++++ Exercise data ++++

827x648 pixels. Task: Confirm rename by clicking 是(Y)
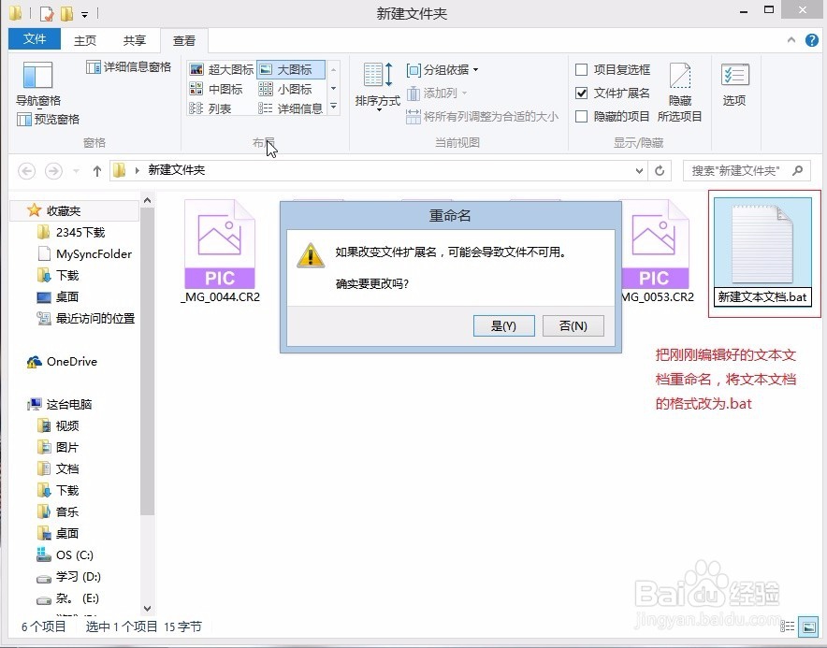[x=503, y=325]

++++
++++ Exercise data ++++

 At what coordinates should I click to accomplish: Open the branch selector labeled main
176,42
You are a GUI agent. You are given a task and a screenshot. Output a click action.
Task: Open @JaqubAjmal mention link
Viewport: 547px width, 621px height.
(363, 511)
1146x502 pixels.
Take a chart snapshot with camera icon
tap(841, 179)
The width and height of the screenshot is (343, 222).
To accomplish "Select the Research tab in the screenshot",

++++
++++ Exercise data ++++

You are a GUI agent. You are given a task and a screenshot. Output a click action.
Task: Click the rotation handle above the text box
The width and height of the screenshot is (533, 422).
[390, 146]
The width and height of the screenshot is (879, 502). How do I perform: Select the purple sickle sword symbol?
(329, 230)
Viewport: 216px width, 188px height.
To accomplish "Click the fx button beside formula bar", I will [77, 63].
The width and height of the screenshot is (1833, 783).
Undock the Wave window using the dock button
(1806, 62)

++++

(Exercise prompt): In the entries above, the lines from the one bearing "1146x502 pixels." up to and including the one bearing "the Research tab" should be transcribed exactly; no other line is wanted.

(Output for this task):
1146x502 pixels.
Take a chart snapshot with camera icon
tap(841, 179)
The width and height of the screenshot is (343, 222).
To accomplish "Select the Research tab in the screenshot",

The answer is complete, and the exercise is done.